··· Material supplied ···

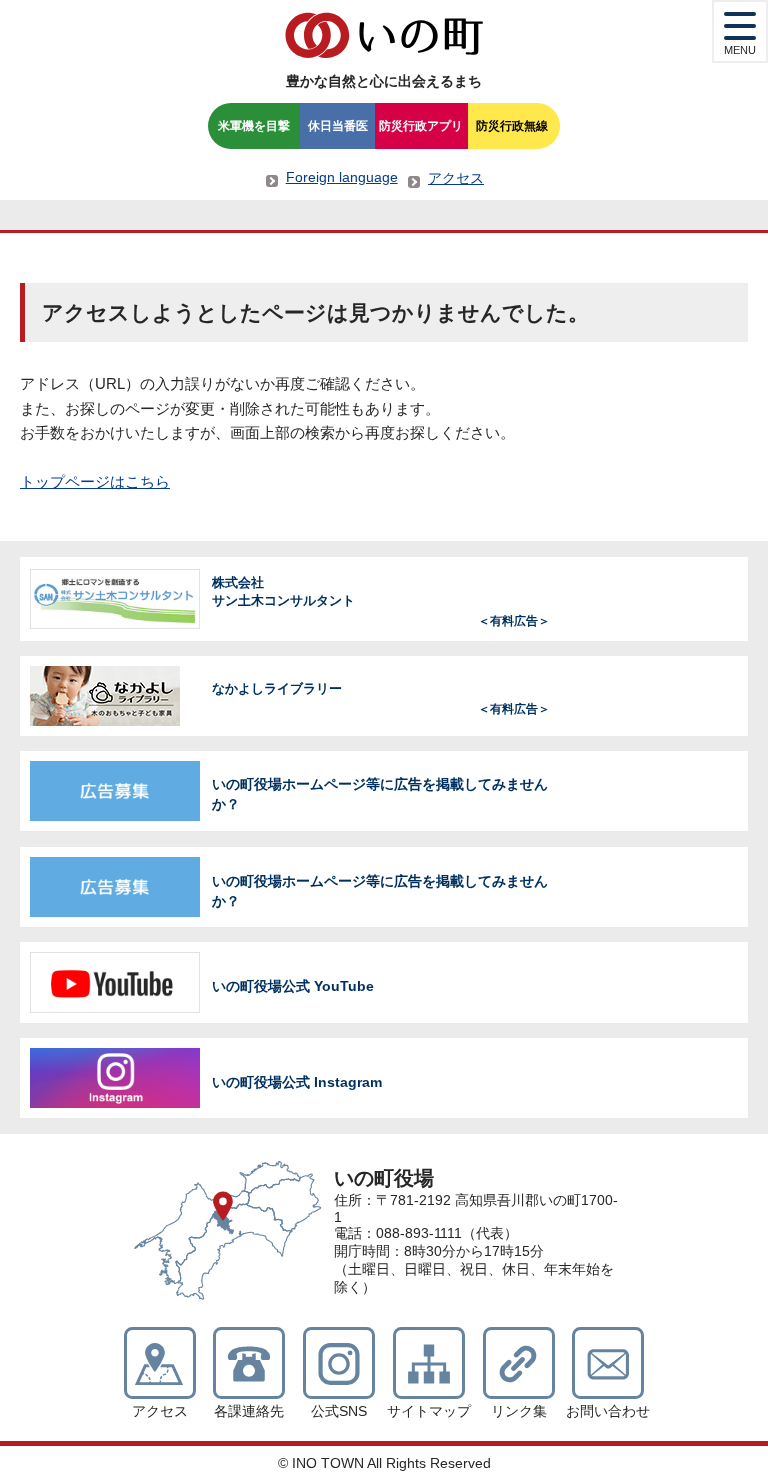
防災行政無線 (512, 126)
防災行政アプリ (421, 126)
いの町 (384, 35)
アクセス (456, 178)
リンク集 (519, 1411)
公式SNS (339, 1411)
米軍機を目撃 (254, 126)
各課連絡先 (249, 1411)
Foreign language (342, 177)
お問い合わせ (608, 1411)
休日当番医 (338, 126)
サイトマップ (429, 1411)
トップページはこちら (95, 481)
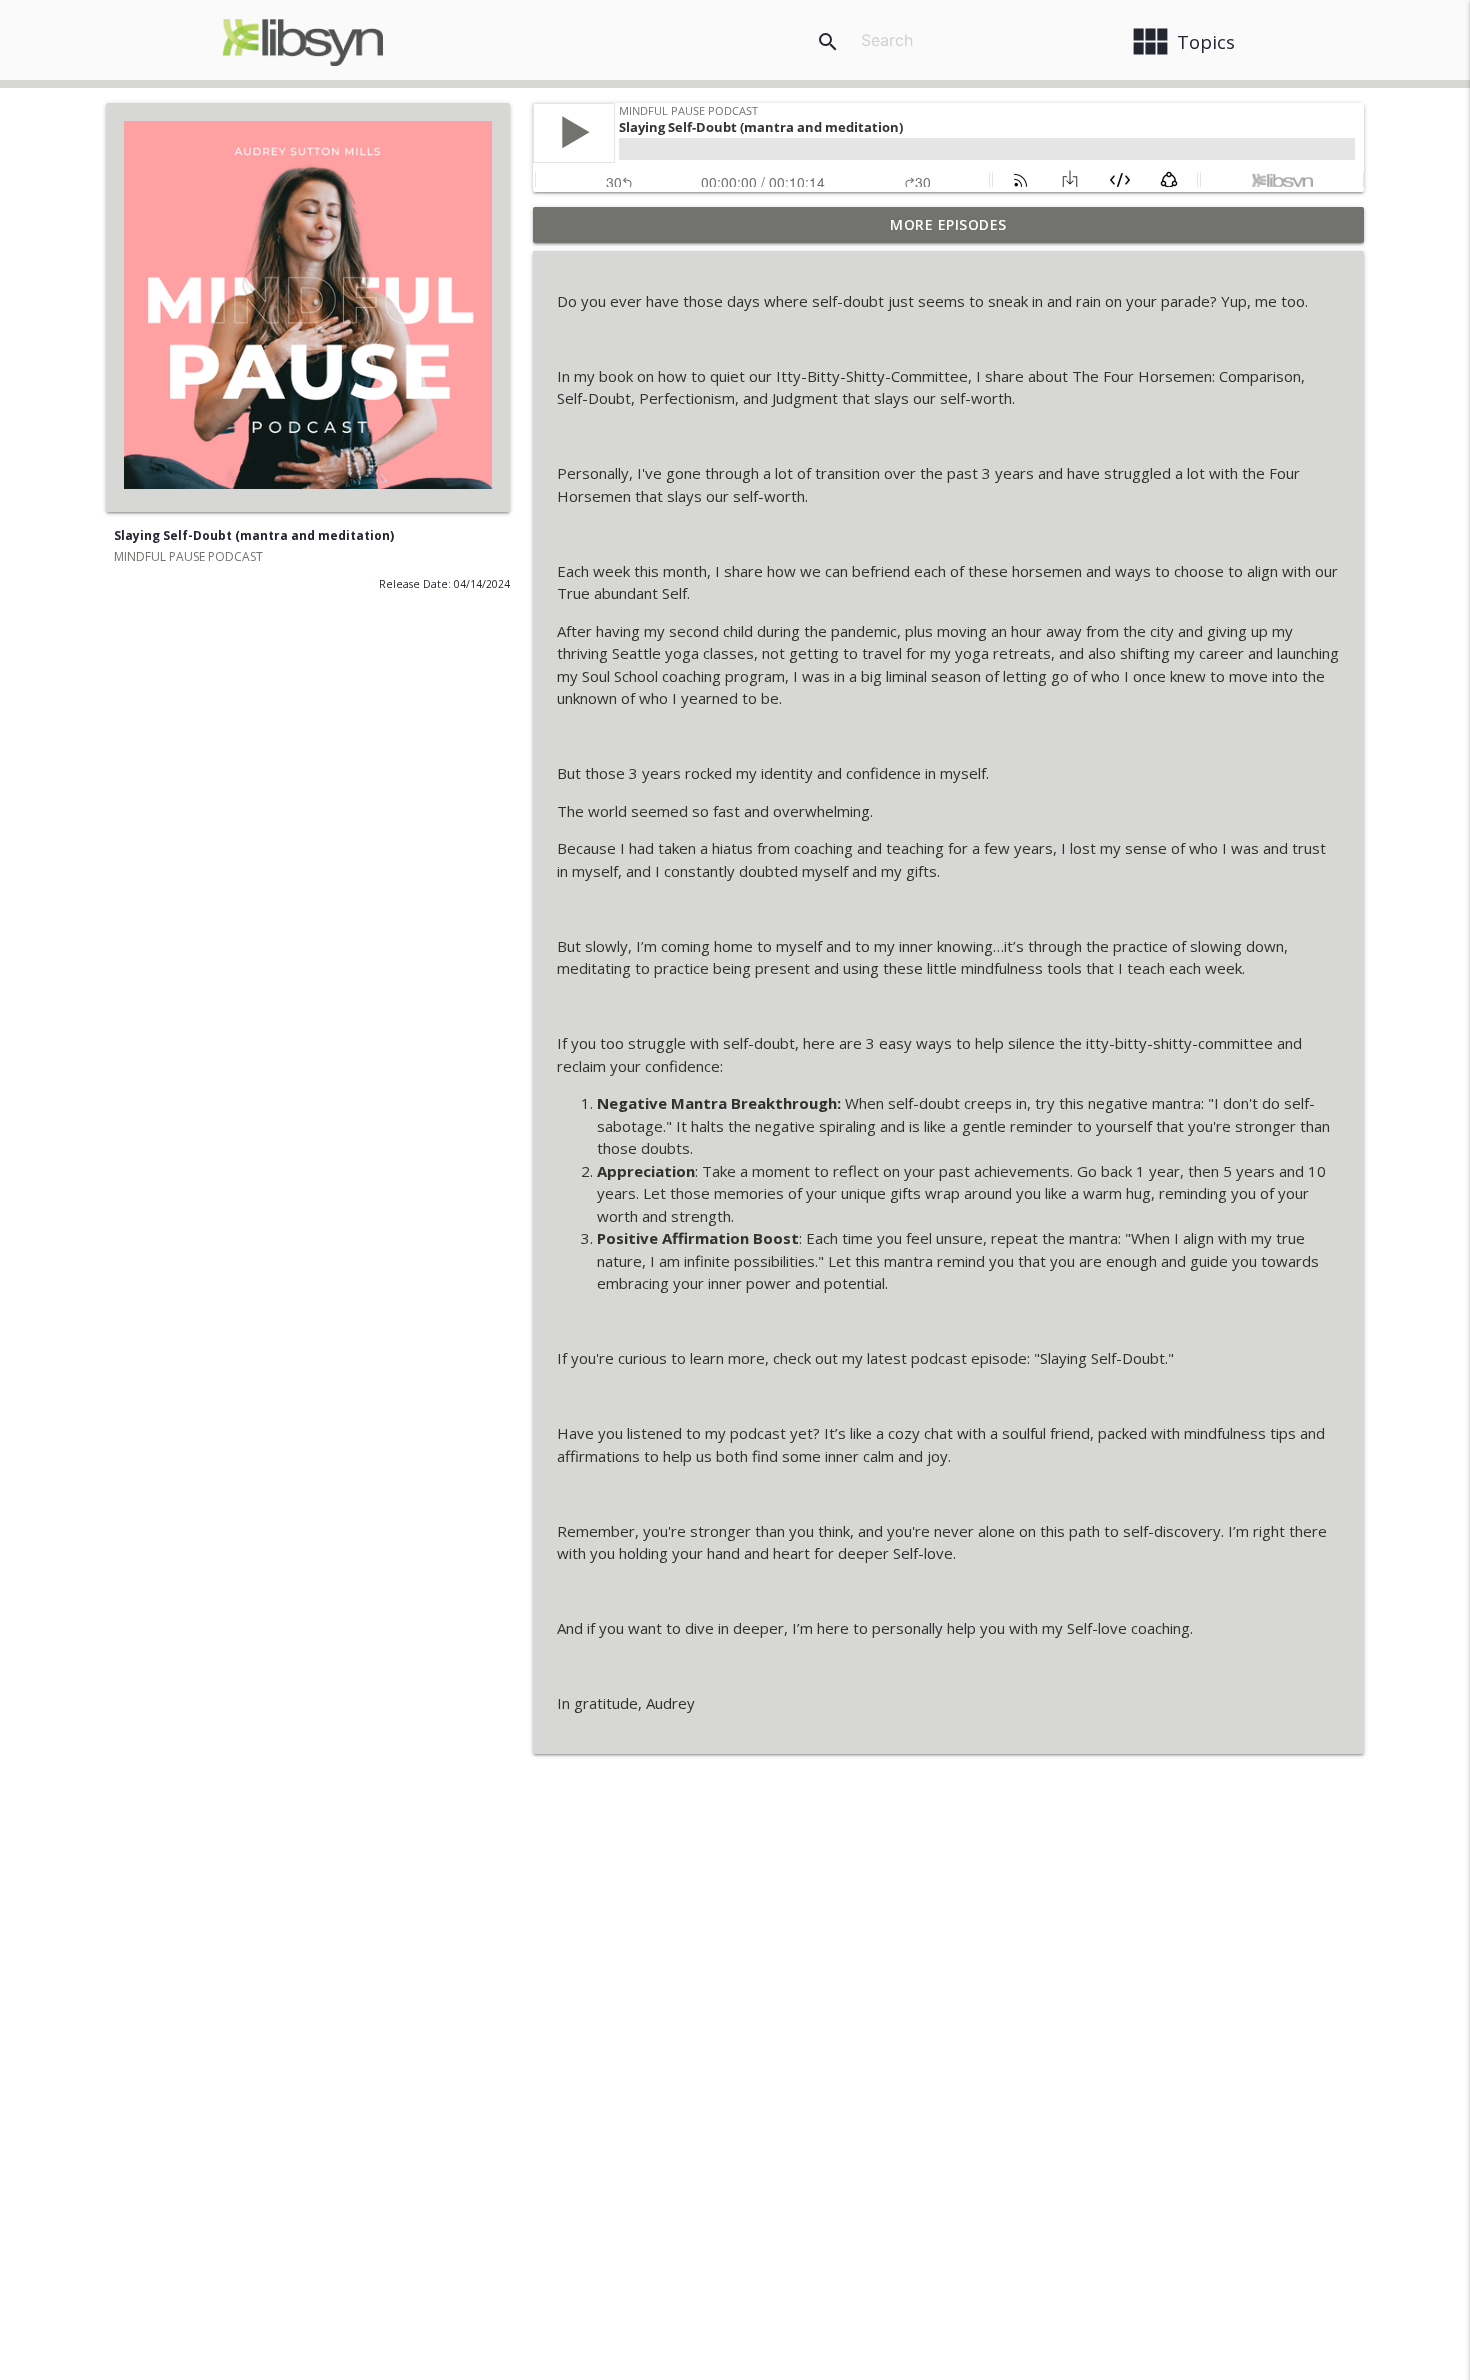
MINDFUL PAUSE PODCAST (188, 556)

···

Problem statement: The entries above need to be repeated in full, word for word. Skip the images.

Output of the task:
防災行政無線 (512, 126)
防災行政アプリ (421, 126)
いの町 (384, 35)
アクセス (456, 178)
リンク集 (519, 1411)
公式SNS (339, 1411)
米軍機を目撃 (254, 126)
各課連絡先 (249, 1411)
Foreign language (342, 177)
お問い合わせ (608, 1411)
休日当番医 (338, 126)
サイトマップ (429, 1411)
トップページはこちら (95, 481)
MINDFUL PAUSE PODCAST (188, 556)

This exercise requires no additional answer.